The order of hemostasis may also be important. In our case, hemostasis was applied to the brachial artery, which has a large volume of perfusion to the upper limb, followed by hemostasis of the radial artery. However, if hemostasis was applied to the brachial artery while a sheath was inserted into the radial artery, perfusion to the ulnar artery, which is a collateral blood vessel, would be reduced, possibly resulting in further hypoperfusion inhibition. The collateral vessels function in the deep brachial artery12) when the brachial artery is occluded and in the interosseous artery when the radial and ulnar arteries are occluded. Therefore, evaluating this information preoperatively would be desirable.

Difficulty in guiding the device should also be noted. In particular, in left-sided lesions with a normally shaped aortic arch (e.g., arch type I), the angle of bifurcation of the CCA is so steep that the device may vector toward the ascending aorta and slide off during device advancement. In the present case, the device was easily guided to the left CCA because the aortic arch was the bovine type. However, an MBC could conceivably be guided from the left upper extremity using a Simmons-type guiding catheter.
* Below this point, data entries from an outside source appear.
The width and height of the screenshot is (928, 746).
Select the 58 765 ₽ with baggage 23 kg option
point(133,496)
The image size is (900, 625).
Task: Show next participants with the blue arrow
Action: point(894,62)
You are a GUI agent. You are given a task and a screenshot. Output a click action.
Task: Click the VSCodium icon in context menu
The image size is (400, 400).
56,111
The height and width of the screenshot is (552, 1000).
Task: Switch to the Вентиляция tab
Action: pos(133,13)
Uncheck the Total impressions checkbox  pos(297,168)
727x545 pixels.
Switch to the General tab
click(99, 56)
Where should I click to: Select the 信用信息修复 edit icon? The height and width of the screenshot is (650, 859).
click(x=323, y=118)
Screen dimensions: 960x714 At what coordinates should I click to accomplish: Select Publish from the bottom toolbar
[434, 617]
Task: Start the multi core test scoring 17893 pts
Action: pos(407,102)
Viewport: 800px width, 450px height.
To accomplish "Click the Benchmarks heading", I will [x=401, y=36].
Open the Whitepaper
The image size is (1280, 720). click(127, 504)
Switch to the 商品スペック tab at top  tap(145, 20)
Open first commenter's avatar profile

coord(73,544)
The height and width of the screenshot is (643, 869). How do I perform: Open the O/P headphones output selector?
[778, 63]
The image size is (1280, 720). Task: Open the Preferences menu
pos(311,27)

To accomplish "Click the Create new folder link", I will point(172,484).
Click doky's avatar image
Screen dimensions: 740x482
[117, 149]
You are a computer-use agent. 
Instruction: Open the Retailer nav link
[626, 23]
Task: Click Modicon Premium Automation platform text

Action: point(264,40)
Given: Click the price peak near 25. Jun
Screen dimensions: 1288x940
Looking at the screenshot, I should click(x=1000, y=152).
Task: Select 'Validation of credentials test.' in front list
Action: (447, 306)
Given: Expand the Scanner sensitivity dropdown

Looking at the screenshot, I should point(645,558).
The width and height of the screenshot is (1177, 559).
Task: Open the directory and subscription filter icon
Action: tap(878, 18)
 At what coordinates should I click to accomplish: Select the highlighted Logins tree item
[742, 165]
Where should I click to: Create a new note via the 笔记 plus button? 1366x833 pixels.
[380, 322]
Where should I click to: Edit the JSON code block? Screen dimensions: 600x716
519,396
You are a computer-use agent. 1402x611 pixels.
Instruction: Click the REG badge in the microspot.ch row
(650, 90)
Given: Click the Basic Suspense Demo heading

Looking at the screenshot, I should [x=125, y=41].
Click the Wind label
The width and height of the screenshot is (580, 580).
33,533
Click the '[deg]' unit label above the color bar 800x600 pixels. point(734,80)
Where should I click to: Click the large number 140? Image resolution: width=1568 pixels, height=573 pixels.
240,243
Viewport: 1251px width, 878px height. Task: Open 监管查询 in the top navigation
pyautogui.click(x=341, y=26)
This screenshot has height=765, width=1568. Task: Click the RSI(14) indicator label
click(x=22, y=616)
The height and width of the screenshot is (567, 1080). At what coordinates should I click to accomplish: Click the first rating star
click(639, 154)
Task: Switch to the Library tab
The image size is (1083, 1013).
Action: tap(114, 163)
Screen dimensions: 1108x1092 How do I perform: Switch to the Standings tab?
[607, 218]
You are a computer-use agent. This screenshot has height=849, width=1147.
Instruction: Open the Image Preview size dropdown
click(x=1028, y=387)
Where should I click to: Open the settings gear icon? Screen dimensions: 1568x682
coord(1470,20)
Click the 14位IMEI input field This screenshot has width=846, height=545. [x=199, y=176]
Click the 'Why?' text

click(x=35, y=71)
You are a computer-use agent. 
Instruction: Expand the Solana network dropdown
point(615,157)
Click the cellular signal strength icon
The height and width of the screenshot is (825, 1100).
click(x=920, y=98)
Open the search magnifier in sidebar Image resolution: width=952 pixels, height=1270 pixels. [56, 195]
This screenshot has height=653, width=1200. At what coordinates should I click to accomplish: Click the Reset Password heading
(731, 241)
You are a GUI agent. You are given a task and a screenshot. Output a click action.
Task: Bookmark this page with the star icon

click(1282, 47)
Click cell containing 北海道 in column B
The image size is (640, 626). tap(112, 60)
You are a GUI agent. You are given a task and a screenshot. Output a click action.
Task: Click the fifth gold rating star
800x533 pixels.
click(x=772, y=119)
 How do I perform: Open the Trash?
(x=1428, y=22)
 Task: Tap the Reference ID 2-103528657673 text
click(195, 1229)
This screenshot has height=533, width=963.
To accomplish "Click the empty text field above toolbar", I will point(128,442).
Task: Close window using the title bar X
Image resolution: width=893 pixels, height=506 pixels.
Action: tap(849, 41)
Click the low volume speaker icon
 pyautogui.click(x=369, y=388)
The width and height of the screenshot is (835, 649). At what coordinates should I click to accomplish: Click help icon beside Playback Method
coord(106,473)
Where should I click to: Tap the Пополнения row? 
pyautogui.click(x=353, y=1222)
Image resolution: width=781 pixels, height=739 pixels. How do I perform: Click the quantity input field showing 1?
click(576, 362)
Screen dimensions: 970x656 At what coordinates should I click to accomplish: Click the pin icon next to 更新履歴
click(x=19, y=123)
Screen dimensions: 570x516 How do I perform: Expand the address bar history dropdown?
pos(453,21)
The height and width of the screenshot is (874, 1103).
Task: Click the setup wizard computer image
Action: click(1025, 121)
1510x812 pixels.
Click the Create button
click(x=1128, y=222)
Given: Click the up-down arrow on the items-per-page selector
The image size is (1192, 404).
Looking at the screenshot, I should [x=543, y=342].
With the method we applied, the MBC is guided in parallel with the BGC and implanted at the origin of the ECA, rather than coaxially with the BGC. Therefore, when the balloon of the BGC is inflated, a gap exists between the shaft of the MBC and BGC, which may prevent complete blockage of progressive blood flow. In this case, we used a contrast medium to check for residual progressive blood flow after the blood flow was supposed to have been blocked. Fortunately, we confirmed that complete blood flow blockage had been achieved. However, depending on the degree of balloon expansion of the guiding catheter, leakage or damage to the vessel wall may occur. Caution is therefore warranted. Another attractive point is the ease of balloon positioning: the distance between ECA and CCA balloons cannot be changed in Mo.Ma.

This presents a review of the literature. This technique may be useful in CAS for ICA stenosis with severe stenosis where intraoperative distal embolization is a concern, when a conventional transfemoral approach is difficult, and when anatomical access is considered possible.

Conclusion

We have described a case of CAS with the PP method for severe left ICA stenosis using a combination of transbrachial and transradial artery approaches. This method may be effective in cases of severe stenosis with a high risk of distal embolization and anatomical abnormalities preventing the use of the femoral artery approach.

Conflicts of Interest Disclosure

All authors have no conflicts of interest.